Immunohistochemistry of types I and II collagen in undecalcified skeletal tissues.

Types I and II collagen were demonstrated in semithin sections of undecalcified human endochondral growth plate, articular cartilage, and subchondral bone. The effects of several different methods for fixation, embedding, exposing of antigenic determinants, and immunoperoxidase staining were examined. Fixation in buffered formalin and paraformaldehyde-lysine-periodate solution gave more intense staining for collagens than fixation in paraformaldehyde-gluaraldehyde or Bouin's solution. Specimens embedded in Spurr epoxy resin yielded intense and uniform staining of areas known to contain the particular collagens after the resin had been removed by sodium ethoxide. The staining was enchanced following enzymatic digestion, especially with protease V (Sigma).
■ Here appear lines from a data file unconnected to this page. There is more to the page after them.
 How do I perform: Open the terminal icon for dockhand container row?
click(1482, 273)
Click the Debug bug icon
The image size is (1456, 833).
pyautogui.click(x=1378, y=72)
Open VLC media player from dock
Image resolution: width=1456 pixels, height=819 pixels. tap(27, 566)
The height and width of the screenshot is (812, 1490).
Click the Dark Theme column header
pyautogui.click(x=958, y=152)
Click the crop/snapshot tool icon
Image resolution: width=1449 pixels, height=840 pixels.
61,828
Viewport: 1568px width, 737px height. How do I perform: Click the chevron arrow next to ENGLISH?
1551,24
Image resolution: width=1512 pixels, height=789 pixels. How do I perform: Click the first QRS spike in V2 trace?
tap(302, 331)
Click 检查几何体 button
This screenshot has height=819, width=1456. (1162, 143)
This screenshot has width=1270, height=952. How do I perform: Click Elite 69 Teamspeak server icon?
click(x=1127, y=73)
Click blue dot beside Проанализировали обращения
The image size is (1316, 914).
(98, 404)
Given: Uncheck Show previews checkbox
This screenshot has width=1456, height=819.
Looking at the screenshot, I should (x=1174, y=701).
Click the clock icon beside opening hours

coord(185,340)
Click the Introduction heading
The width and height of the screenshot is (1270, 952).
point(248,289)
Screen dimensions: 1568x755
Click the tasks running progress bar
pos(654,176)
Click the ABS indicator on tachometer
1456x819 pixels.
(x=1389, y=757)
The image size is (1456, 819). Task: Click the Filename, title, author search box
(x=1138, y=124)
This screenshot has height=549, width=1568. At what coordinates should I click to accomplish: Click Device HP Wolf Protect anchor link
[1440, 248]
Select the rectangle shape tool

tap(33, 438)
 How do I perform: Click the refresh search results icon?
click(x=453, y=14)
Staining sensitivity and specificity were comparable with the indirect conjugate and double peroxidase-antiperoxidase (PAP) techniques; the PAP method was less sensitive. Embedment in methacrylate resins proved unsatisfactory because of exaggerated immunostaining of mineralized sites in comparison to unmineralized areas of the same tissues. In the growth plate specimens, type I collagen was identified in the matrices of bone, periosteum, perichondrium, and in the cytoplasm of hypertrophic and degenerative chondrocytes. Type II collagen was found uniformly throughout the cartilage matrix and in spicules of unresorbed cartilage matrix located in subchondral bone. A similar staining pattern was observed for the articular cartilage, except that type I collagen was not detected in chondrocytes.